Theresa May once famously declared that “Brexit means Brexit”, which completely ignored this dense undergrowth of options, though it might get her a medal for services to tautology when she retires. The referendum was a binary choice, with only one simple option—to remain, or not. No details about leaving were specified. Nor has any consensus emerged since among Leavers. Definitively deciding upon the most economically beneficial and politically acceptable arrangement continues to prove elusive.

Finally, at level eight, we have weak leadership, in both parties. Corbyn is silent or elusive, May is stubborn but living on borrowed time.

Tory Eurosceptics are convinced that stronger leadership— that is, shouting louder at foreigners—will get them a better deal. Experience of doing this on holiday may be unduly influencing this belief. But there is no reason to believe that Brussels would move an inch further to accommodate British interests if any other leader appeared at the table, either Tory or Labour. A change of personnel would be no more helpful than changing the Punch and Judy show on the Titanic.

Nevertheless, some Conservatives are determined to topple May, though the long-threatened coup has yet to be launched. This is tacit acknowledgement that there is no obvious replacement, and that removing her risks further bloodletting within the party, and paralysing the political system for roughly three months while a new leader is chosen.

Theresa May is now widely admired for her persistence and tenacity, though these qualities can also be seen as stubbornness and lack of political subtlety. Above all, she seems pathologically unable to delegate. Currently, she is personally trying to drum up support for her withdrawal agreement, not in the tea rooms of Westminster, but in the scattered provinces of the UK, hoping to reach over the heads of her MPs to a public tired of the endless cavilling and political slapstick. Many commentators believe she is preparing for a second Commons vote on her proposals, having reluctantly accepted that the first vote, due next week, is already lost. It only takes seven defectors to defeat the government, and at least 80 Tory rebels are expected to vote against her.

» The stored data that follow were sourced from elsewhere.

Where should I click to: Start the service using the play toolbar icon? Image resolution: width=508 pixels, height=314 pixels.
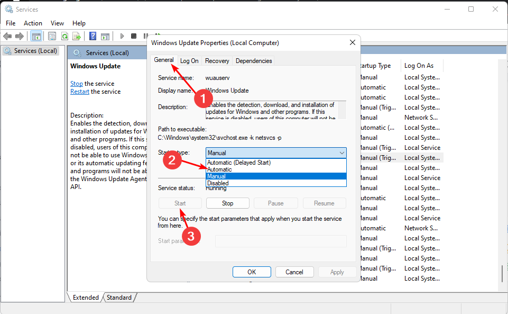point(122,36)
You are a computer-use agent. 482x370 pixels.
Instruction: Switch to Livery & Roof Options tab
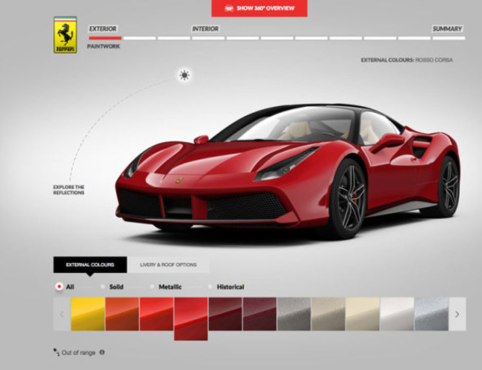pos(168,265)
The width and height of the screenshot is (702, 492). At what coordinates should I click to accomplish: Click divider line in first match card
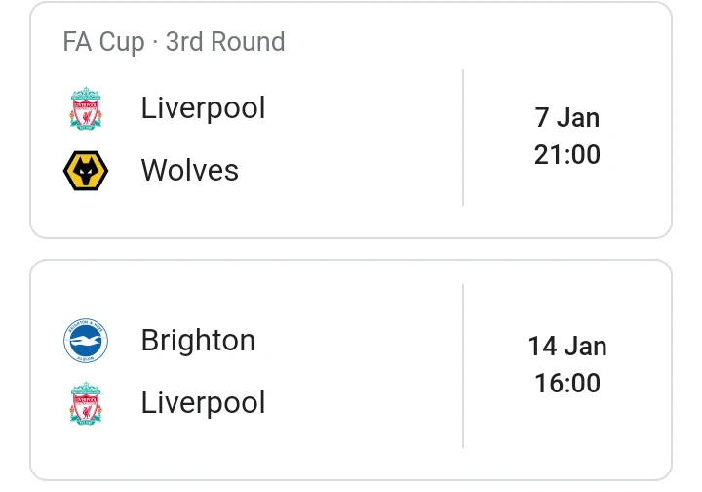(x=463, y=138)
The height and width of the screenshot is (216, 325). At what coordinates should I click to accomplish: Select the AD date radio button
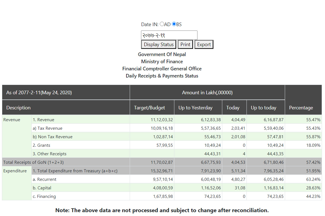click(x=162, y=24)
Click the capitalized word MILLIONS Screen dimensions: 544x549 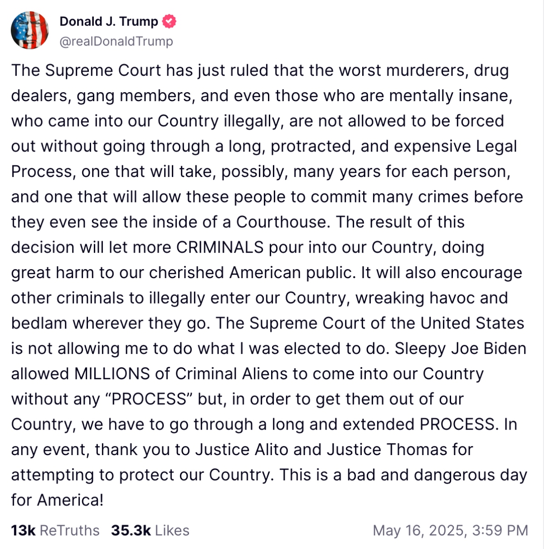[x=112, y=373]
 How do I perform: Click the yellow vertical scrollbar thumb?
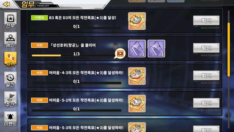pos(229,50)
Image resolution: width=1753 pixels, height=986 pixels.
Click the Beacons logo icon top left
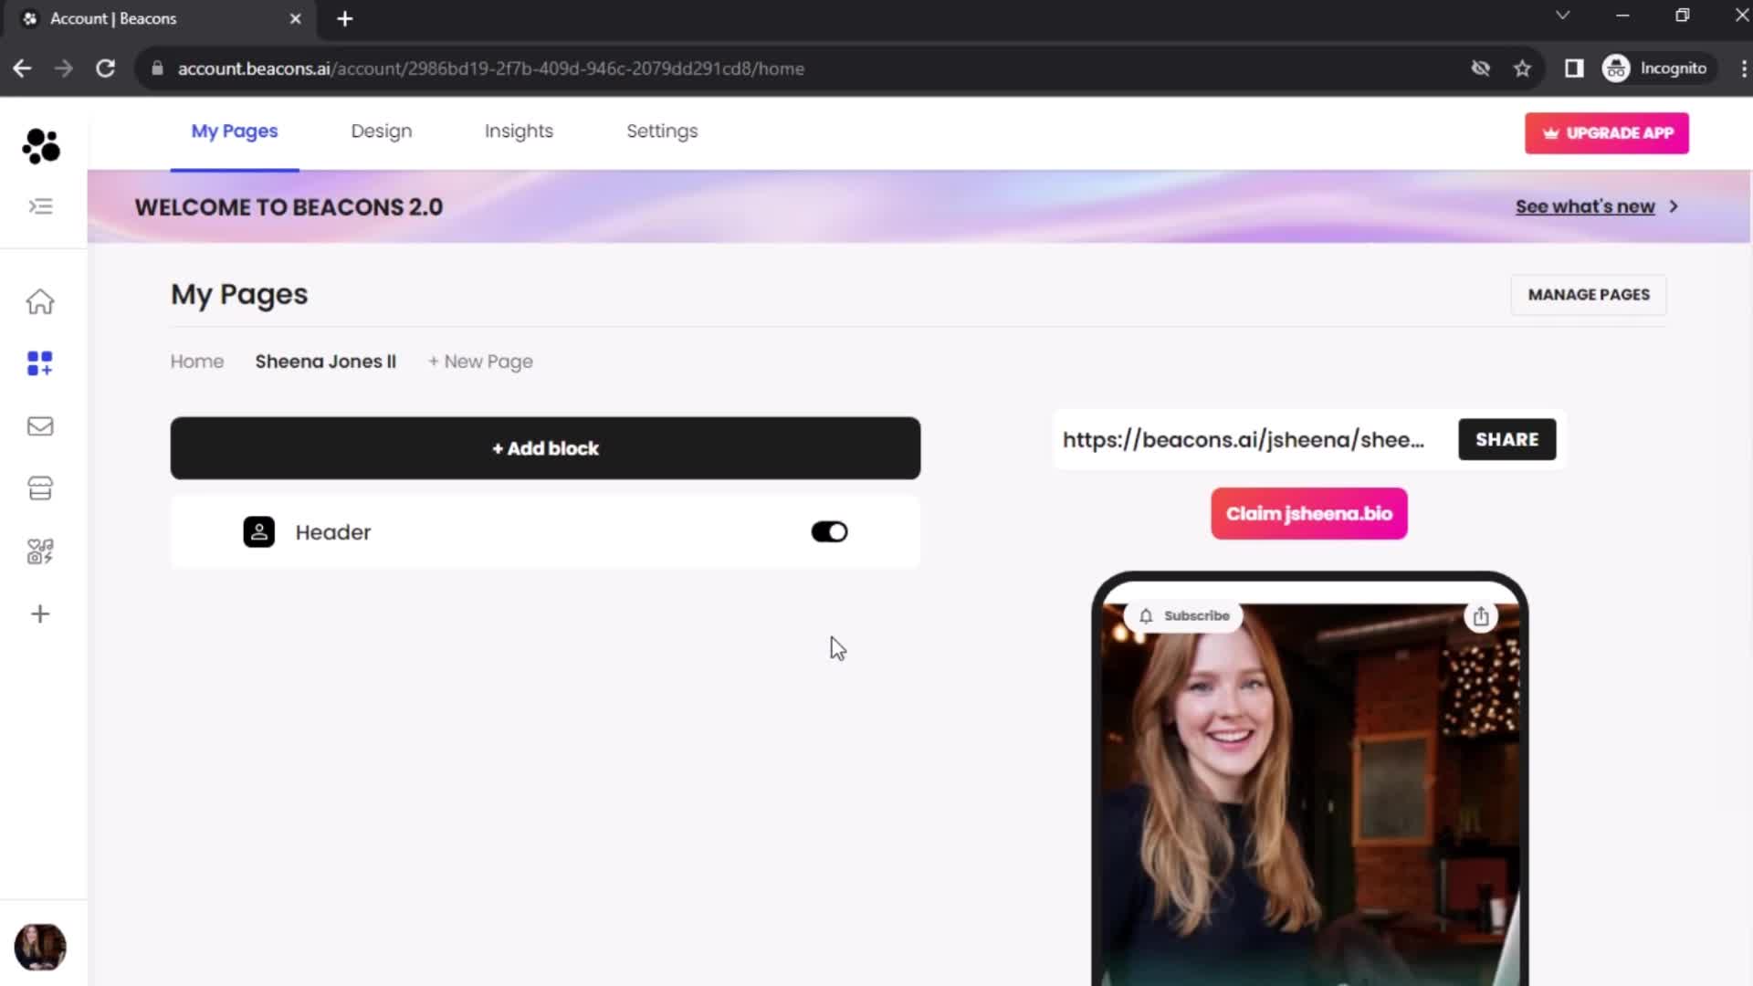[40, 144]
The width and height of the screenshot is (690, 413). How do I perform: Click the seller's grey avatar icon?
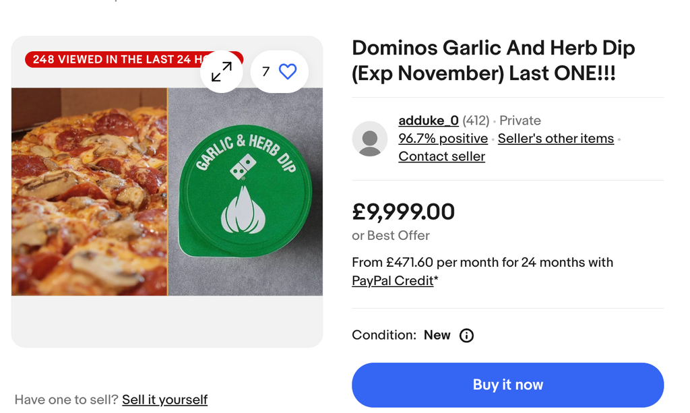[x=369, y=139]
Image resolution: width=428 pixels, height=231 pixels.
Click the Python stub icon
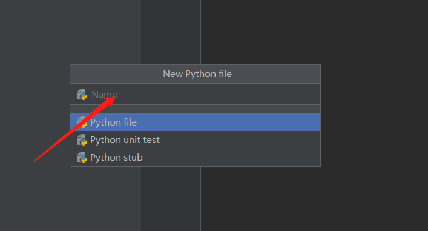(x=82, y=158)
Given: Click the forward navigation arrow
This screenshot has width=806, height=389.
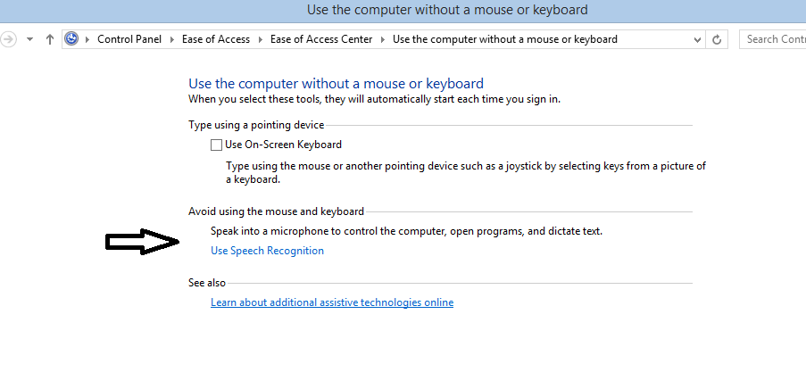Looking at the screenshot, I should click(x=9, y=39).
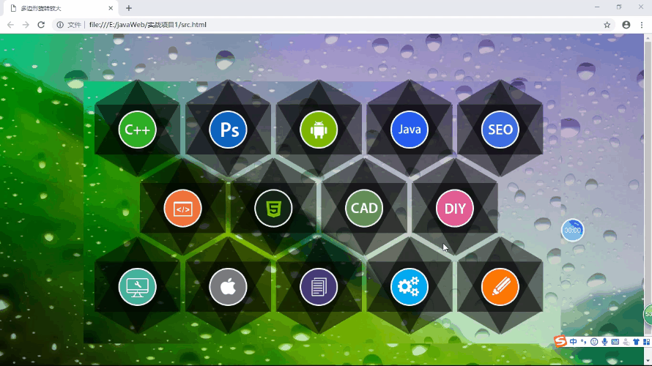Image resolution: width=652 pixels, height=366 pixels.
Task: Click the green C++ hexagon icon
Action: [x=137, y=130]
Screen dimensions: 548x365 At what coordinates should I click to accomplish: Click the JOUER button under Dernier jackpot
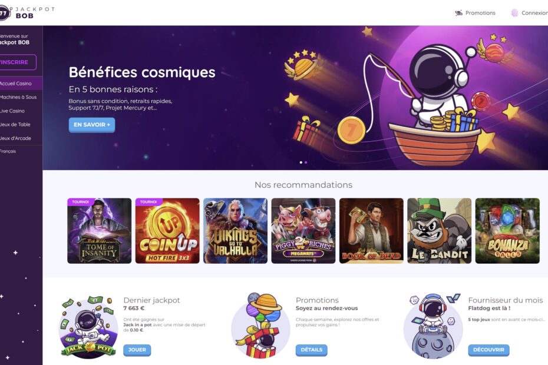click(137, 350)

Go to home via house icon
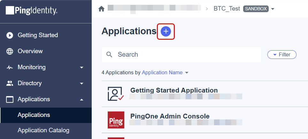(x=101, y=9)
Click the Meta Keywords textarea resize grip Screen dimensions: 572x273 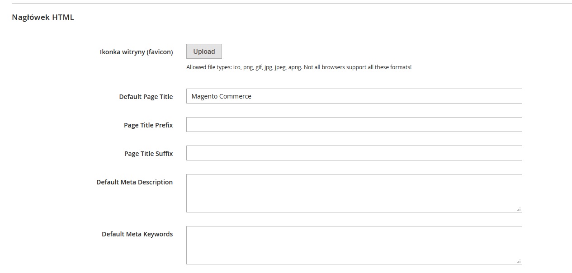(519, 261)
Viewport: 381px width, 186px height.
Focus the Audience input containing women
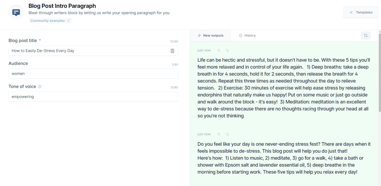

Two years ago, she declared that “no deal is better than a bad deal”, but time seems to have moved on. The one thing that MPs currently seem agreed upon is that no deal is the worst possible outcome, and May now seems to be saying that her deal, bad as it might be, is better than no deal.

So, there is no prospect of rapid progress, clear decisions, strong government, far-sighted leadership or any kind of unanimity over an issue that was always fundamentally polarising.

And still the question remains: where do we go from here? No one knows. Another referendum, a new prime minister, renegotiations, a ‘disorderly’ Brexit with no deal? Political pundits are in overdrive, trying to game out all the possible scenarios. Resignations from the cabinet continue, and it is only the scale of May’s defeat in the Commons that is in doubt.

A ‘half in-half out’ solution, something like the Norway option, is gaining support, while others are still hoping for a second referendum. But unless that second vote is decisively in favour of Remain—and Remain is only slightly ahead in current polling—we will be no better off. Overturning the 2016 vote by a close margin would only deliver yet another painful blow to our democracy, which is already bruised on all its weak points. And another vote to leave would solve none of the eight problems above. We would merely have retreated two years.

It is all a terrible, terrible mess.